::: GIVEN INFORMATION

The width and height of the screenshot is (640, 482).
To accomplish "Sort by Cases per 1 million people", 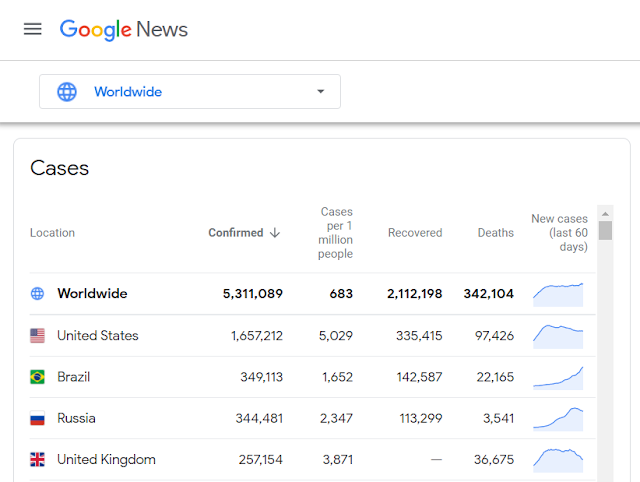I will [336, 233].
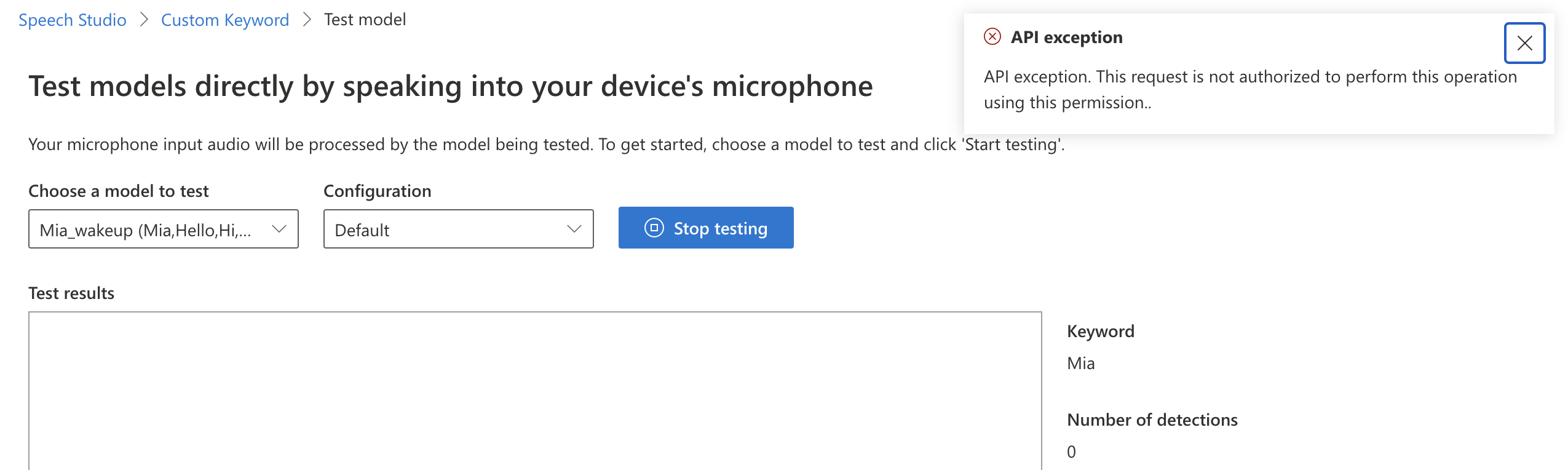Screen dimensions: 1568x470
Task: Click the red error icon beside API exception
Action: tap(992, 37)

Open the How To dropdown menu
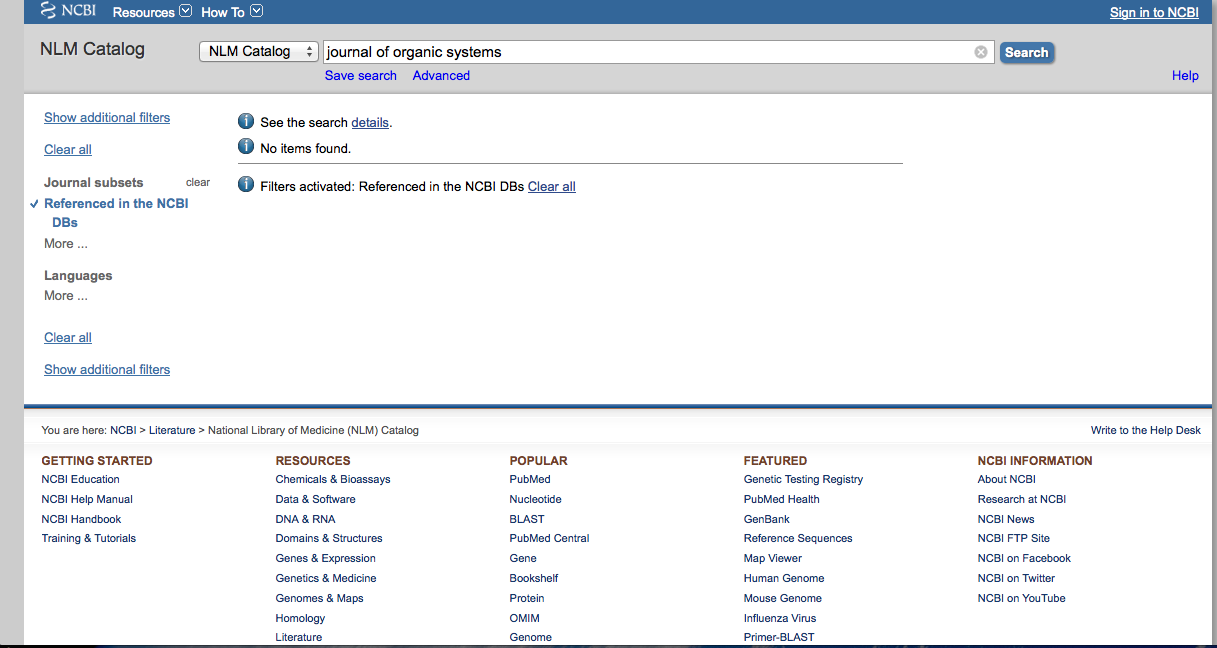[231, 12]
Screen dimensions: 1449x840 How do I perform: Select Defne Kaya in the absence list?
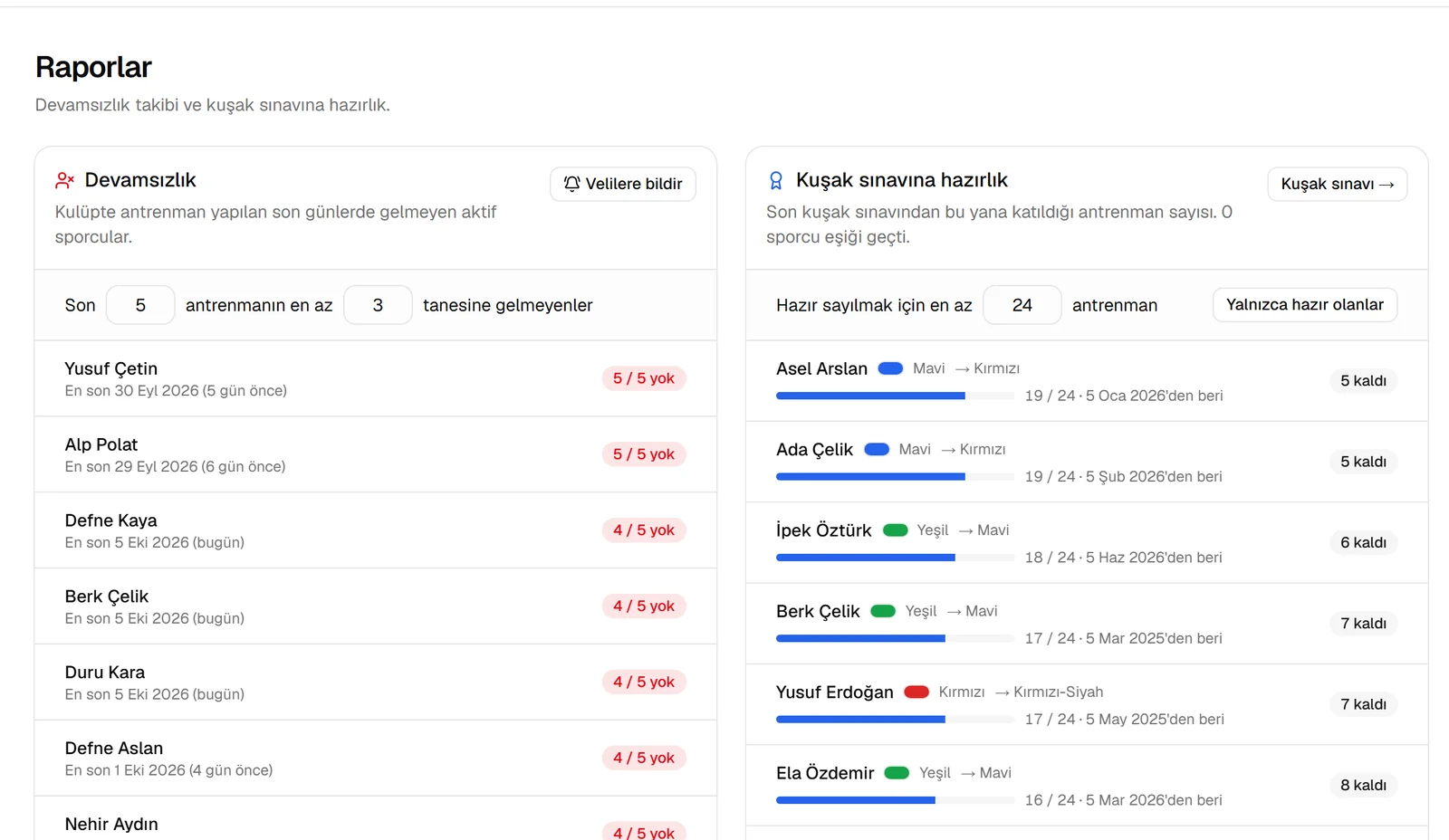376,531
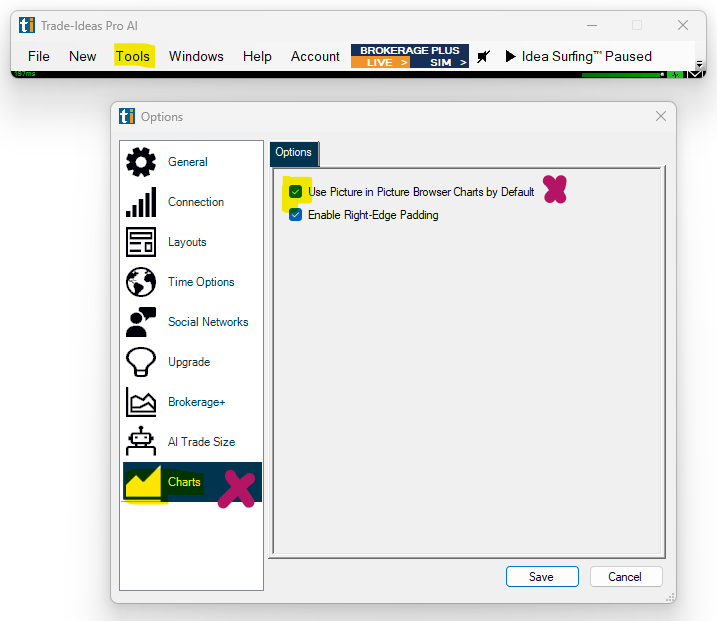Open the General settings gear icon
This screenshot has width=717, height=621.
coord(141,162)
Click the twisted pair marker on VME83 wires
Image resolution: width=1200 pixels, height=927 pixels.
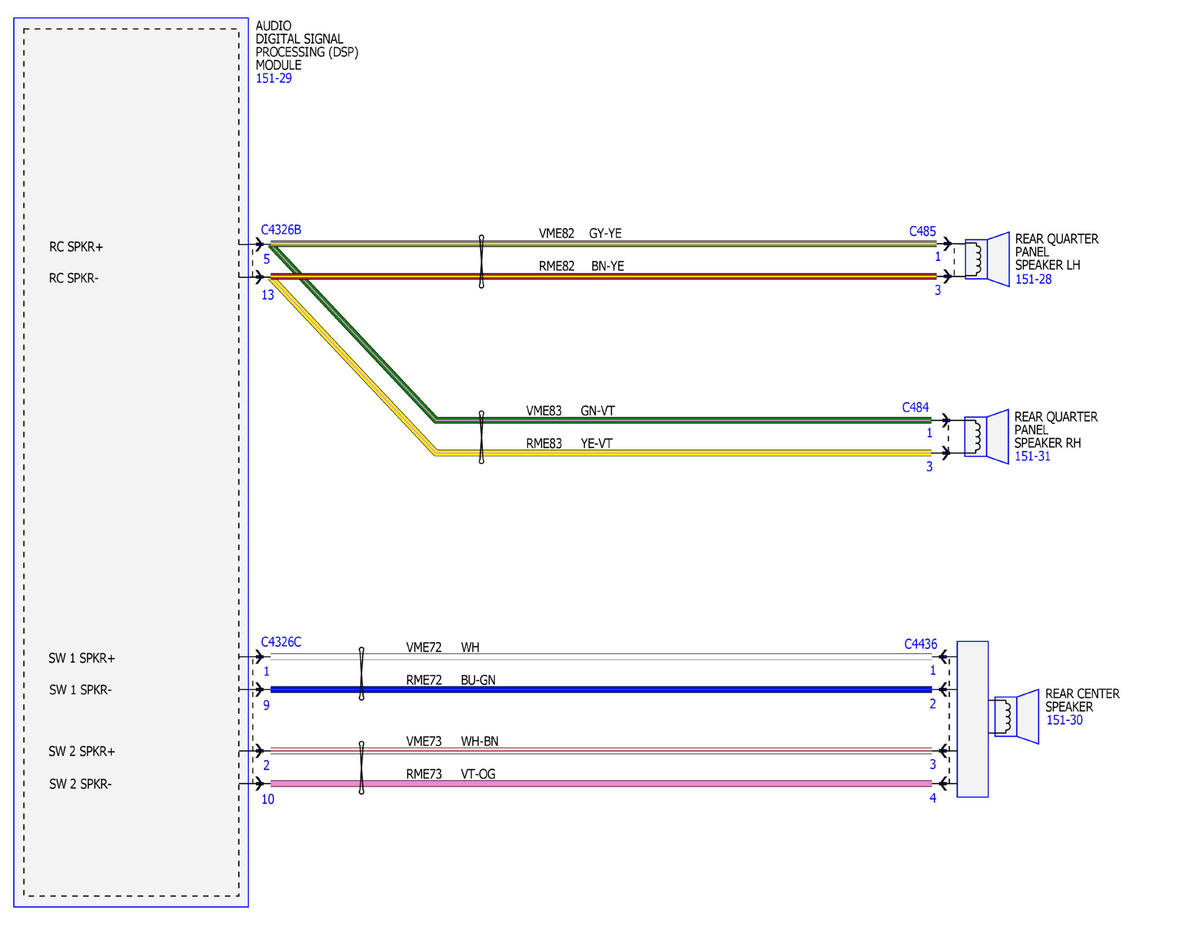[482, 437]
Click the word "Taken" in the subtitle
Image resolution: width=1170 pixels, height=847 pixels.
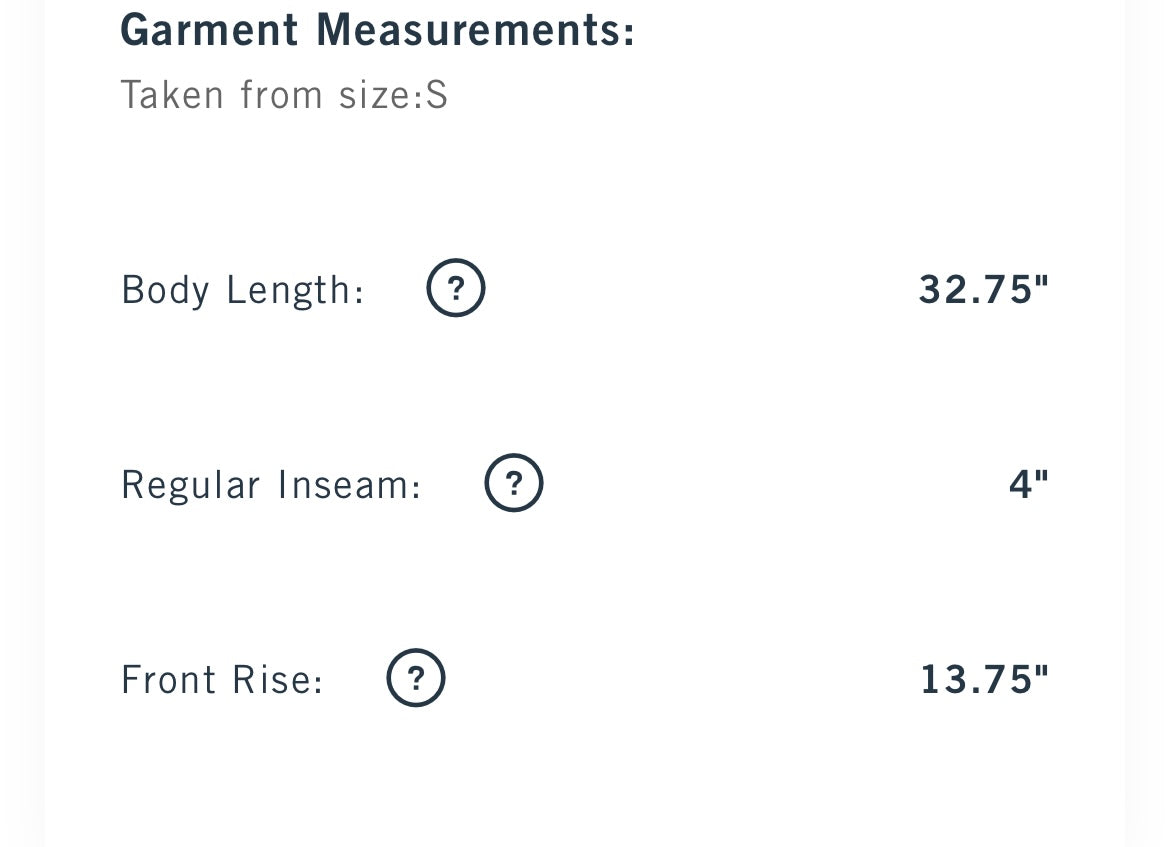[x=172, y=95]
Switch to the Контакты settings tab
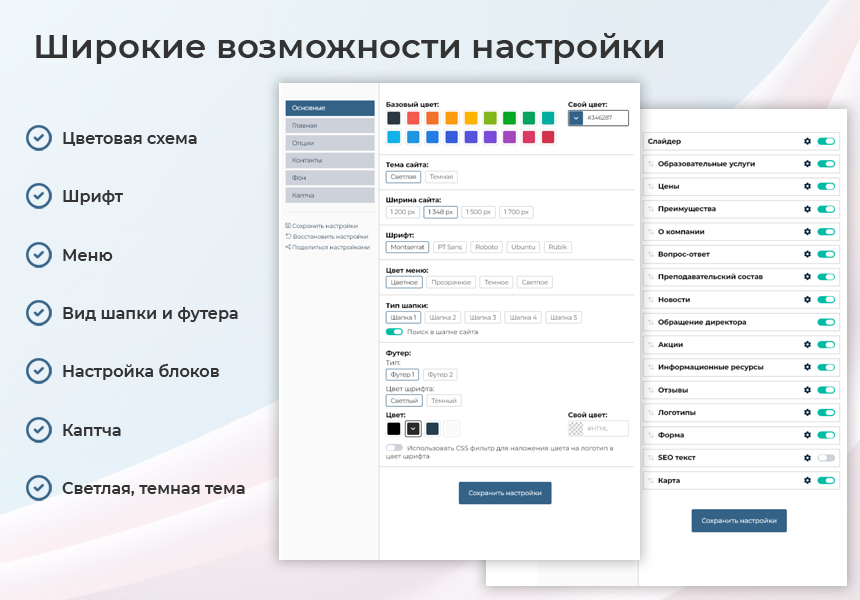 (329, 160)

::::::

For this exercise, set down exactly the lines that run from the line holding "Image resolution: width=1200" to the last line of the records above; include both end lines and omit pictures.

§ RESULT OF THE TASK:
Image resolution: width=1200 pixels, height=927 pixels.
[482, 437]
Click the word "Taken" in the subtitle
Image resolution: width=1170 pixels, height=847 pixels.
[x=172, y=95]
Switch to the Контакты settings tab
 (329, 160)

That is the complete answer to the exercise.